Hao offers a sarcastic, dry quip about the status of queer people in China today, and the imposing surveillance-like methods for securing social harmony, productivity, and stable birth rates. It reflects a deeper cynicism about Chinese society. However, the critique and symbolism in Future Flowers can be a little too on the nose.

The “big brother-esque” Future Flowers app is wacky and entertaining, but I feel it oversimplifies deeper historical issues that deserve more attention; a characteristic of a lot of dystopian fiction. It is in this way that Future Flowers somewhat loses its edge.

I was intrigued by the slice-of-life dilemma of Du and Ling and their closeted, seemingly mundane lives. Hao’s cinematography effectively captures the cold, disorienting, and lonesome environment the two experience. 

A still from ‘Confusion in the Afternoon’ (2023) by Lee Yung-ChiehCourtesy

Confusion in the Afternoon (2023)

On a fleeting afternoon at the end of the school day, a boy crushes on his classmate over a card game. He is nervous; he can’t help but to look up at his tall, athletic friend. Just as they are about to reach for the pile, their hands collide, snap! and the boy feels his affections gushing faster than the cards can riffle.

During his turn to shuffle, the boy’s imagination takes him on a world’s-worth of a daydream through his feelings for the classmate across from him.

His fantasies sweep across romantic vignettes in vibrant watercolor and gouache.
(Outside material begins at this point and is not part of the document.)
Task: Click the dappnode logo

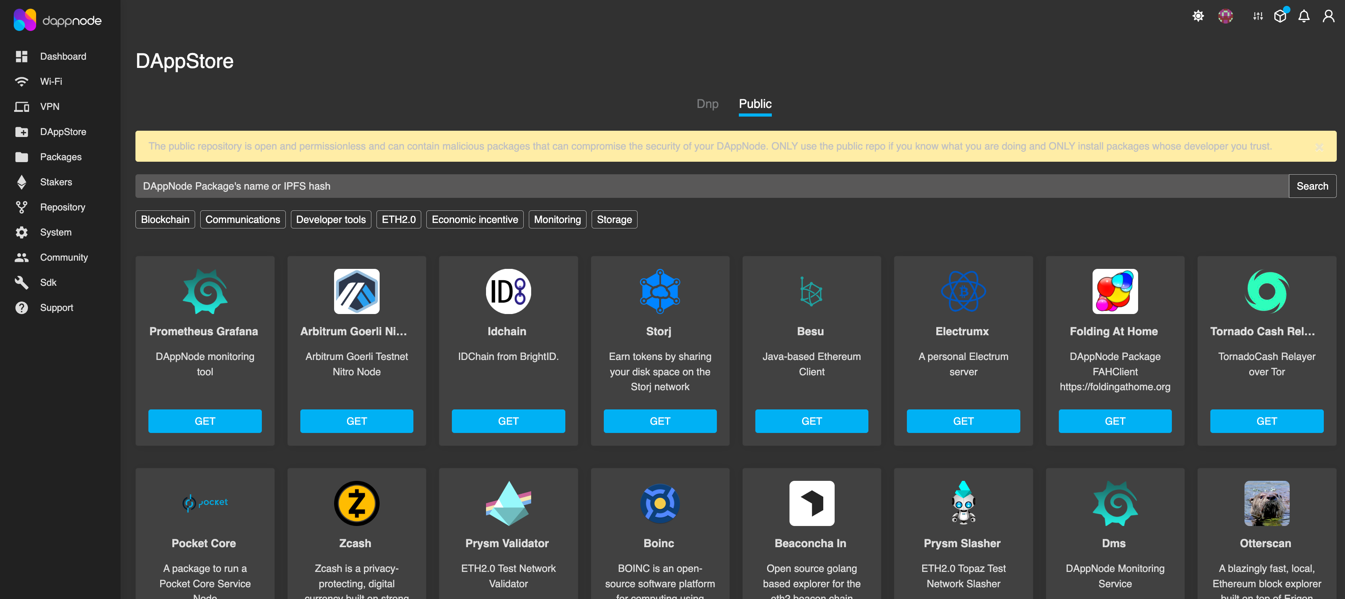Action: pos(57,20)
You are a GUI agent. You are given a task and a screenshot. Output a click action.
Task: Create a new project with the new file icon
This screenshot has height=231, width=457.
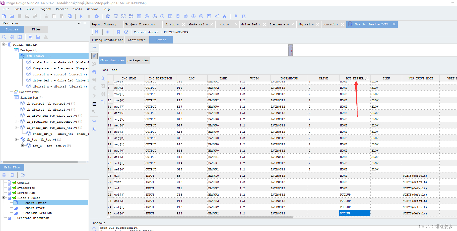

He pictures an entire future together with his friend — so relatable to any young person feeling love for the first time. He wonders if his daydream will become reality as he prepares to make his next move.

Director Lee Yung-Chieh stuns with the fluidly changing animation set to a befitting tango motif. The use of multiple mediums is impressive: combining stop-motion paper dolls with painted cartoons. The colors and brushstrokes are reminiscent impressionist paintings, capturing the feelings of young love in rapid, free movement. 

Time slows as we follow the boy’s thoughts. For being less than 3-minutes-long, a lot of heart is packed in this tender, gentle short; not at all dissimilar when time seems to stop in the fleeting moments of being in-love. 

A still from ‘Mooncake’ (2022) by Rraine Hanson • Courtesy

Mooncake (2022)

In Mooncake, a young non-binary person cycles their way through Manhattan’s Chinatown to pick up mooncakes. Headphones on, they pedal along to a stream of consciousness, taking in the scenes and smells of the community. When they arrive at the bakery, something seems familiar about an older woman exiting the door. While waiting to order, they can’t stop thinking about her. Just what was it about that woman?

Mooncake’s bustling urban life-on-the-street tone then shifts to something much more personal and intimate. The inescapable thoughts drag them down a surreal ride down memory lane, all the way back to rural China, to the time they realized they were queer. It turns out, one of the first women they obsessed over was their middle school English teacher.

The young person recalls projecting all sorts of fantasies and fantastical moments with the teacher, and Director Rraine Hanson makes use of all sorts of visual metaphor to portray this experience. But at one point, the idea of the teacher begins to assert her own agency in the situation, catching the young person in an emotional swirl.

Mooncake opens strong with a fascinating mix of shifting montage spliced into still images. At first, my impression was that this story was going to be primarily set in Chinatown. But the concept shifted to a different kind of avant garde when the main character revisits their past memories. Hanson uses an array of visual styles and effects to show the young person’s eccentric feelings playing out. It’s whimsical and interesting.

In the later half, I was not sure where the short was taking us. We don’t know how the young person resolves their feelings, or where that leaves them now. Mooncake left me with unanswered questions. However, that is not to say it’s not a visual treat — one with a nugget of savory goodness in the center, even if the component parts are limited.